Fostering independence

When children are born they are solely dependent on others, all their needs are met by those who care for them. Infants and young children rely on others for feeding, toileting, bathing, dressing, and beyond. Parents and caregivers are initially the people we solely rely on, our care providers, the ones who meet all our needs.

As children get older, they begin to develop a level of independence beginning with small steps such as holding their own bottle. This independence progresses as the child develops and children are naturally expected to take on more responsibility for themselves and the things around them. For some children however, particularly children with developmental delays and disabilities, achieving independence in areas such as daily living skills may be one of the many difficulties they face.

So how do we teach our children to be more independent in their daily lives? What do we teach them? What will the child get out of this? What will the parents get out of it? More importantly, why should we teach them these skills when they may already face so many other difficulties in life?

Naturally, parents and caregivers want to make their child’s life easier and teaching these skills can sometimes be a difficult task for both the child and the parent. Sometimes the process can seem to take an eternity. Who wants to spend 45 minutes dressing each morning, or half an hour setting the table?

So why should we battle to teach these skills and what will the child and parent get out of it?

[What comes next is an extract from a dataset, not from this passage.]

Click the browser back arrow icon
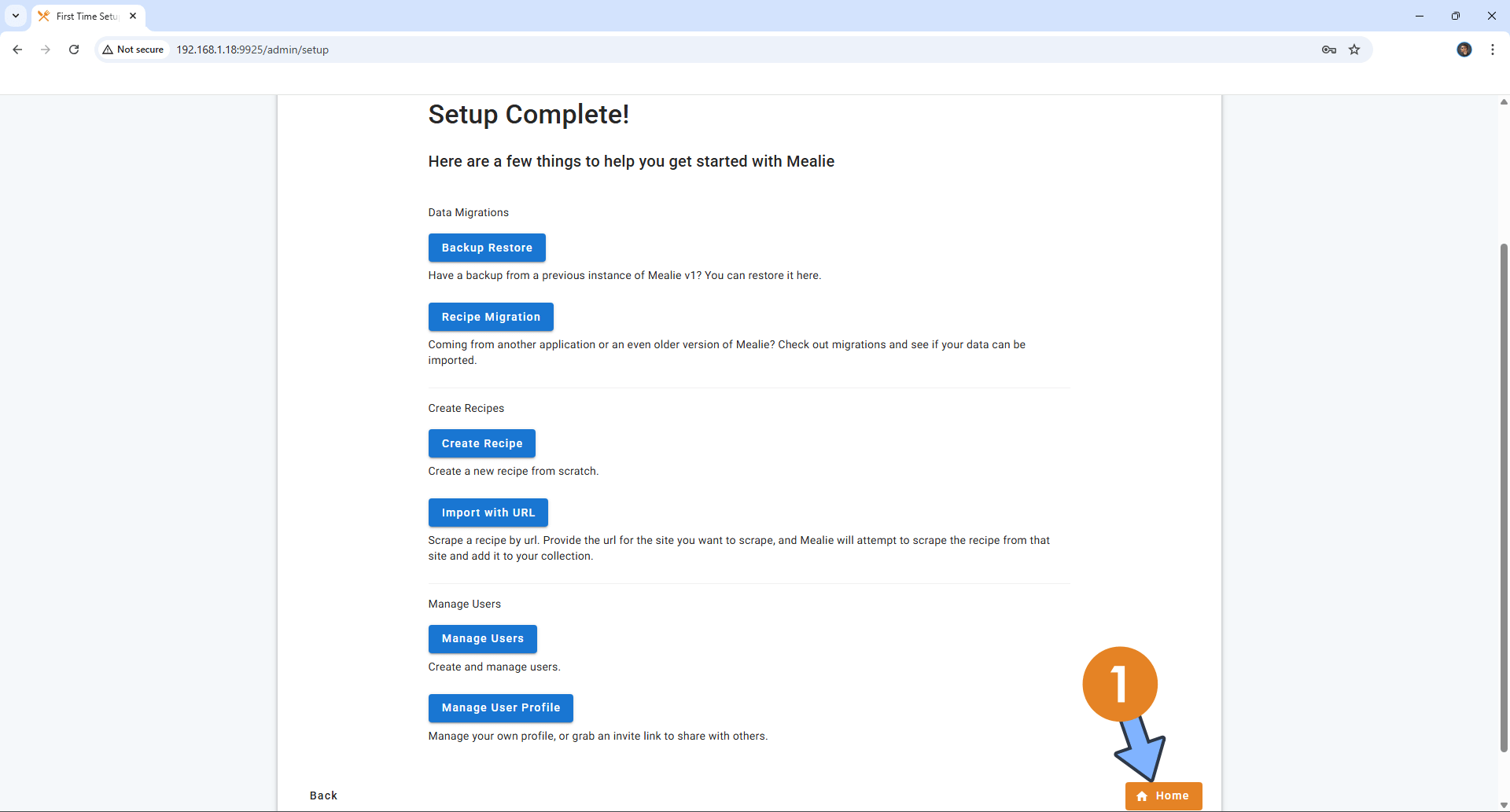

Teaching these skills collectively will help your child function independently within the home. There is an abundance of research that states levels of independence are linked to quality of life. More importantly teaching your child to be independent in some areas of their life will install a sense of purpose, accomplishment, and pride, not only in your child but yourself also.

After working with many children and people with developmental disabilities over the years, I’ve often heard statements like “She does so much more for you” or “You can get him to do so much more then I can”. We believe, however, that with guidance, support, and perseverance parents and caregivers are more than capable of teaching their children these skills. An important thing to remember is time spent now is time saved in the future.

So, what do we teach? How do we teach it?

Independence does not need to stop at feeding, dressing, bathing, and toileting. Independence can be taught in many areas which together can help your child function independently within the home. Some examples include;

  • Cooking – helping pass items out of the fridge, measuring items, or putting items into a bowl/frying pan.
  • Cleaning up – putting items in to the dishwasher, taking items out of the dishwasher, sorting the cutlery drawer, wiping down the bench.
  • Dinner – setting up the table (this can include only one item e.g., bring the cups over), taking the food over to the table, serving items for themselves.
  • Laundry – passing the pegs, pass the clothing, match the socks up, sort out the laundry e.g., all shirts go together, put away in correct drawers.
  • Tiding away the toys.

Remember these don’t have to be done perfectly to begin with, initially participation is key, and practice makes perfect. Additionally, independence does not need to mean ‘alone’. Independence can be taught and worked on with company. Getting your child involved with daily tasks and running of the household means they can participate alongside other family members and independently complete tasks they are capable of doing. It is a perfect way to get them involved with their siblings.

How do we teach these skills?

Start small, pick one thing and build on it. For example, if dressing is a goal, work on getting your child to independently put their pants only, the parent can do the rest. Or if this is difficult in itself, begin by getting them to only pull their pants up and the parent can do the rest. Once they are independent at this step, add in an additionally step. For example, pants and shirt or put one leg through the pants hole and pull pants up. Other examples include tidying away toys, have the child pack away one toy, then two, then three.

  • Provide a clear instruction – keep it concise e.g. “pull your pants up” “pack up your toys”.
  • Give your child an opportunity to do it themselves – wait about 5s.
  • If your child does complete the instruction – show them what you want them to do – act it out!
  • If your child is still struggling point to what you want them to do e.g. point to the toy, then to the basket.
  • If they require more help, help them to do most of the task but let them complete the last bit on their own e.g. help them pick up the toy and take it close to the basket and they can put it in independently.
  • If they are still finding it difficult do it together.

Instruction > Wait > Show > Point > Help a little > Help some more

Do something fun together after they have completed their task. For example, pick your child up and spin them around after they have put their toy away, jump on the bed after getting dressed, have them lick the spoon after mixing the chocolate icing, have a drink of their favorite juice after taking the cup or cups to the table.

The key is to Practice Practice Practice and apply the three P’s.

Perseverance, Patience, and Practice.

Remember to take the time to stop and reflect what you and your child have achieved. Even little steps deserve the recognition of all the hard work you and your child have put in.